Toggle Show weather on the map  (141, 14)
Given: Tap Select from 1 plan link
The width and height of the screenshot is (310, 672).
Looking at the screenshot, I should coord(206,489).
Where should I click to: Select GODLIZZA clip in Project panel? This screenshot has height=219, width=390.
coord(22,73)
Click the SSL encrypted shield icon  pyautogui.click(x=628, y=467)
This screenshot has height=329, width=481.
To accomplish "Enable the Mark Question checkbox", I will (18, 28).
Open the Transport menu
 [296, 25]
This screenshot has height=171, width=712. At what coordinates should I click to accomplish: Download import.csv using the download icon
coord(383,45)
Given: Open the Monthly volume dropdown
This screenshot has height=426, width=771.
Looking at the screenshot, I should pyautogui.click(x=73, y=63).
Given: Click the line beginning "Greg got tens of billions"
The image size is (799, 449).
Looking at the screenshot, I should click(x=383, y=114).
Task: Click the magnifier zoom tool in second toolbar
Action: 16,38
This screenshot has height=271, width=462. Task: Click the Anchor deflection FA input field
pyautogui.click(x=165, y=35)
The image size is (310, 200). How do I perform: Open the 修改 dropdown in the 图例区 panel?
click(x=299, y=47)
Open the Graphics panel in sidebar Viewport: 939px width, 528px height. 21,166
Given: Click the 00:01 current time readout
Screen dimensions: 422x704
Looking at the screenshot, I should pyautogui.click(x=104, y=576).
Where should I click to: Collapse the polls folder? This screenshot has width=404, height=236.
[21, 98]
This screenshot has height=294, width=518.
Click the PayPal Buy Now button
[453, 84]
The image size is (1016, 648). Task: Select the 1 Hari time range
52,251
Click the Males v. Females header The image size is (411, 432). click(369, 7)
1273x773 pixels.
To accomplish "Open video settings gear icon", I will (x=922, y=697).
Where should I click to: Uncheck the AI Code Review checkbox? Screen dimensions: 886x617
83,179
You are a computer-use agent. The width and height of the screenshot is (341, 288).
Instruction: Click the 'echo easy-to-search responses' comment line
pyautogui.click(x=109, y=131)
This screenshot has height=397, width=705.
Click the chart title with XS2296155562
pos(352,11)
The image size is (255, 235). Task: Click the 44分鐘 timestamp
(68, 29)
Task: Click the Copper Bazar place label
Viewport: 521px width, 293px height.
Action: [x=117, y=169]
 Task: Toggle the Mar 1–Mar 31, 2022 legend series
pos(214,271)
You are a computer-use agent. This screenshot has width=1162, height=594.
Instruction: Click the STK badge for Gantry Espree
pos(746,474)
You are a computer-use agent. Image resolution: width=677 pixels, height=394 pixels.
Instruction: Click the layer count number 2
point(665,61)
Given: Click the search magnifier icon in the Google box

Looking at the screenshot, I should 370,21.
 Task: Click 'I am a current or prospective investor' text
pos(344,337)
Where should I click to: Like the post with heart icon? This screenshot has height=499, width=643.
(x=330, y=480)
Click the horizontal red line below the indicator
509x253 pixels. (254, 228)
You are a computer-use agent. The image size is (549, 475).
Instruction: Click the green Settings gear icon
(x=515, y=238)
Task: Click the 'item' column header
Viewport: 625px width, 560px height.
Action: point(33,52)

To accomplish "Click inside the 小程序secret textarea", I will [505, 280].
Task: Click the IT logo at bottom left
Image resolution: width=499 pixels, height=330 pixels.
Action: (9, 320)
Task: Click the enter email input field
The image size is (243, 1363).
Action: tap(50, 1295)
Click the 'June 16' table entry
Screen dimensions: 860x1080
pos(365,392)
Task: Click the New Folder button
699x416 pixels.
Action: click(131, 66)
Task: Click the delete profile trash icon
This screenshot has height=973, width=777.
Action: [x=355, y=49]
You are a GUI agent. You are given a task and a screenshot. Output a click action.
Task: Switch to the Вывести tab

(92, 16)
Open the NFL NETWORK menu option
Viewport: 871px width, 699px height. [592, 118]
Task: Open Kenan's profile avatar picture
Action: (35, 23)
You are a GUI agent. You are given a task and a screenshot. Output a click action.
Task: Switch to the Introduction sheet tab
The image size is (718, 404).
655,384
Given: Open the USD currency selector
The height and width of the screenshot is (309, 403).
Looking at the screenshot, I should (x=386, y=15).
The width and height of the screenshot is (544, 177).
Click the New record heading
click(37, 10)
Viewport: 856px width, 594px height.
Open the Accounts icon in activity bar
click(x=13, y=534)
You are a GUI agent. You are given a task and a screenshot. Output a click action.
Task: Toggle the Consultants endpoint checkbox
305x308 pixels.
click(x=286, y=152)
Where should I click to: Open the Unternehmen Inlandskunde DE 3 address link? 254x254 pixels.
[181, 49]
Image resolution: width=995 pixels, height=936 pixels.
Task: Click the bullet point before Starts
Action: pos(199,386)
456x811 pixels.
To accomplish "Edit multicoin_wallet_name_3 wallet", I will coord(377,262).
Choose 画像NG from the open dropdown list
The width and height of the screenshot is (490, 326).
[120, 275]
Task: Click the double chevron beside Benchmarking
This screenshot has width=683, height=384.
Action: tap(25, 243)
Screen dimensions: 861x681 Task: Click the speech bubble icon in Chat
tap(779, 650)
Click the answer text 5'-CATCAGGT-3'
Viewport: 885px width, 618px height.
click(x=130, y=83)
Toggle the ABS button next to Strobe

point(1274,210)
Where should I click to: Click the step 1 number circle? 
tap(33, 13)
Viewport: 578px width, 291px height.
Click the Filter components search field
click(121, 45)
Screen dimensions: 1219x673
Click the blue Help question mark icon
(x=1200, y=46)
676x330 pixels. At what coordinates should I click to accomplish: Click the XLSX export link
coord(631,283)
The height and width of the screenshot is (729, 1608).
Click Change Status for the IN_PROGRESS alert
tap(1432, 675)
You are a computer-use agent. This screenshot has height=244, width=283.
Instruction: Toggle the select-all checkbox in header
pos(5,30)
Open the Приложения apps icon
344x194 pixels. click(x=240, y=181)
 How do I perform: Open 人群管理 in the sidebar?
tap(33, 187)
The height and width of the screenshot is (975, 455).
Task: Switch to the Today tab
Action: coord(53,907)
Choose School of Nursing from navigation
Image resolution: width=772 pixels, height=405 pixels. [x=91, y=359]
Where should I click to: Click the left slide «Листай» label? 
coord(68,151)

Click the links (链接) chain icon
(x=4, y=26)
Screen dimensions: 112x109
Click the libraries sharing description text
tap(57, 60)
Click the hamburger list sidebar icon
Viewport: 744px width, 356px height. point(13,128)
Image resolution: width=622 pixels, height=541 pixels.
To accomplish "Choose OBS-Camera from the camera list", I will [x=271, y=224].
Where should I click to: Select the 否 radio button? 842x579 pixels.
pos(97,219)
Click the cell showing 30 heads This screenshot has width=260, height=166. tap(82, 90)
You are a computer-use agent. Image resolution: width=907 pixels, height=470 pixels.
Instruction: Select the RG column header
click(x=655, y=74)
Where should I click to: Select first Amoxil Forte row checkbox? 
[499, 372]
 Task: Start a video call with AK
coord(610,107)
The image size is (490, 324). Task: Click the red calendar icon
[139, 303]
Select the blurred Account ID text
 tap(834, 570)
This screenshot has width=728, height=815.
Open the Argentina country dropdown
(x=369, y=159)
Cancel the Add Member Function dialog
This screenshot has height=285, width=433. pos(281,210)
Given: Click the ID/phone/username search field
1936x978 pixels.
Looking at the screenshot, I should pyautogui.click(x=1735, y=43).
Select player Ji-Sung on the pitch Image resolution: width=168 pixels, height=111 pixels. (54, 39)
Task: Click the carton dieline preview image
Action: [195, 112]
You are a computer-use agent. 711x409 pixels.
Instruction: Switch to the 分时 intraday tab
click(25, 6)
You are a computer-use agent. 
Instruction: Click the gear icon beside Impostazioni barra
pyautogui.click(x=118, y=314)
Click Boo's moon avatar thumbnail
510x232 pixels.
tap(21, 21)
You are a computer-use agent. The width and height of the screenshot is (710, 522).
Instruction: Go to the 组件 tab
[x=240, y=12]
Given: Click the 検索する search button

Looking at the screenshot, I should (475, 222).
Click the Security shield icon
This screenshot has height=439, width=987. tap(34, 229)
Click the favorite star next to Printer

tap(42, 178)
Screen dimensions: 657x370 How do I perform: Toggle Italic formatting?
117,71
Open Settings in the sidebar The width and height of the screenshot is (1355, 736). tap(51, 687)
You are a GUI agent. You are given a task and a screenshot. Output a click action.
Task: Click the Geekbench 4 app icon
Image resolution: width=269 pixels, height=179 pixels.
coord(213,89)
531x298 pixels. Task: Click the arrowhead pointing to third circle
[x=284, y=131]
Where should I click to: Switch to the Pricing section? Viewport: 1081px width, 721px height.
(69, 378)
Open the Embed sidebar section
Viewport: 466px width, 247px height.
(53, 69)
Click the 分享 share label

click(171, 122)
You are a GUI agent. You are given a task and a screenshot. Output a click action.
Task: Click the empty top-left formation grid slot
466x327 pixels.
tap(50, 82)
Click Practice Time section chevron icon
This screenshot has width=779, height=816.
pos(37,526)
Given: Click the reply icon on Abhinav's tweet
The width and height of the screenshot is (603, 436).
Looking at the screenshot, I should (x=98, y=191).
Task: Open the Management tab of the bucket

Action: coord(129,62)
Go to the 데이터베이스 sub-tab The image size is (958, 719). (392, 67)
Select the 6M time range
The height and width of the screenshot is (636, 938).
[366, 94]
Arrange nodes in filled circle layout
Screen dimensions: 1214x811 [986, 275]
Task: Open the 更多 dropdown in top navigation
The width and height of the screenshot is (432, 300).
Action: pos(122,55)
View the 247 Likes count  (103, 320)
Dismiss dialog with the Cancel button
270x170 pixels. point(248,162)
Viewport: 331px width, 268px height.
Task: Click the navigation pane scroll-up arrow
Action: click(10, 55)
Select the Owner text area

+ + +

Would you retype the lines above from the one with "Screen dimensions: 1219x673" down to the one with "The height and width of the screenshot is (729, 1608).", word for word, both ends included and no other lines?

◆ Written response ◆
Screen dimensions: 1219x673
Click the blue Help question mark icon
(x=1200, y=46)
676x330 pixels. At what coordinates should I click to accomplish: Click the XLSX export link
coord(631,283)
The height and width of the screenshot is (729, 1608).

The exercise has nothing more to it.